**Goal**
Reproduce the entries below, switching every "sidebar" to "side panel" and leaving all other text unchanged.

**Source material**
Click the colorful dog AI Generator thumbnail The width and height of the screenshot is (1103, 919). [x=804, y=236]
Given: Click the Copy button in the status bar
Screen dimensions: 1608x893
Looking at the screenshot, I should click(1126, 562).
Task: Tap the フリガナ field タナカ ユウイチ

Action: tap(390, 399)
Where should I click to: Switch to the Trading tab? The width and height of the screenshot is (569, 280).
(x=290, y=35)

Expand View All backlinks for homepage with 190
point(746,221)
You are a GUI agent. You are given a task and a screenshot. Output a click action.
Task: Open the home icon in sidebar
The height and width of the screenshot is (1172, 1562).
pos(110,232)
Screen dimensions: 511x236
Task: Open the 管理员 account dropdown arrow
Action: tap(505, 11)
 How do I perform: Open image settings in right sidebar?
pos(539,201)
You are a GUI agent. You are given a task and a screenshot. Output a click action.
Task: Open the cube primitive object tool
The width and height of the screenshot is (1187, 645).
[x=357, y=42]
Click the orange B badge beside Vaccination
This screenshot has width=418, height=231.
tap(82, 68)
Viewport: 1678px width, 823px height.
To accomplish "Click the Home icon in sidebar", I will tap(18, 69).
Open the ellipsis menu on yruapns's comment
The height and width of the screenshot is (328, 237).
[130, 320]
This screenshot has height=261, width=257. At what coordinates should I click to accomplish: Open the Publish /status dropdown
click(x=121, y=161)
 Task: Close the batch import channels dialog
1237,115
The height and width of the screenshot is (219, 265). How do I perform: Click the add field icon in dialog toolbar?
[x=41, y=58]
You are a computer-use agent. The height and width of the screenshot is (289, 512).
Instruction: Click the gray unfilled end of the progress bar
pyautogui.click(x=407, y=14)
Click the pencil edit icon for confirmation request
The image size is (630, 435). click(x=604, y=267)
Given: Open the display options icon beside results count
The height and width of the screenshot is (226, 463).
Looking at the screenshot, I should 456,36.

**Completed exercise**
Click the colorful dog AI Generator thumbnail The width and height of the screenshot is (1103, 919). [x=804, y=236]
Given: Click the Copy button in the status bar
Screen dimensions: 1608x893
Looking at the screenshot, I should click(1126, 562).
Task: Tap the フリガナ field タナカ ユウイチ

Action: tap(390, 399)
Where should I click to: Switch to the Trading tab? The width and height of the screenshot is (569, 280).
(x=290, y=35)

Expand View All backlinks for homepage with 190
point(746,221)
You are a GUI agent. You are given a task and a screenshot. Output a click action.
Task: Open the home icon in side panel
The height and width of the screenshot is (1172, 1562).
pos(110,232)
Screen dimensions: 511x236
Task: Open the 管理员 account dropdown arrow
Action: tap(505, 11)
 How do I perform: Open image settings in right side panel?
pos(539,201)
You are a GUI agent. You are given a task and a screenshot. Output a click action.
Task: Open the cube primitive object tool
The width and height of the screenshot is (1187, 645).
[x=357, y=42]
Click the orange B badge beside Vaccination
This screenshot has width=418, height=231.
tap(82, 68)
Viewport: 1678px width, 823px height.
To accomplish "Click the Home icon in side panel", I will tap(18, 69).
Open the ellipsis menu on yruapns's comment
The height and width of the screenshot is (328, 237).
[130, 320]
This screenshot has height=261, width=257. At what coordinates should I click to accomplish: Open the Publish /status dropdown
click(x=121, y=161)
 Task: Close the batch import channels dialog
1237,115
The height and width of the screenshot is (219, 265). How do I perform: Click the add field icon in dialog toolbar?
[x=41, y=58]
You are a computer-use agent. The height and width of the screenshot is (289, 512).
Instruction: Click the gray unfilled end of the progress bar
pyautogui.click(x=407, y=14)
Click the pencil edit icon for confirmation request
The image size is (630, 435). click(x=604, y=267)
Given: Open the display options icon beside results count
The height and width of the screenshot is (226, 463).
Looking at the screenshot, I should 456,36.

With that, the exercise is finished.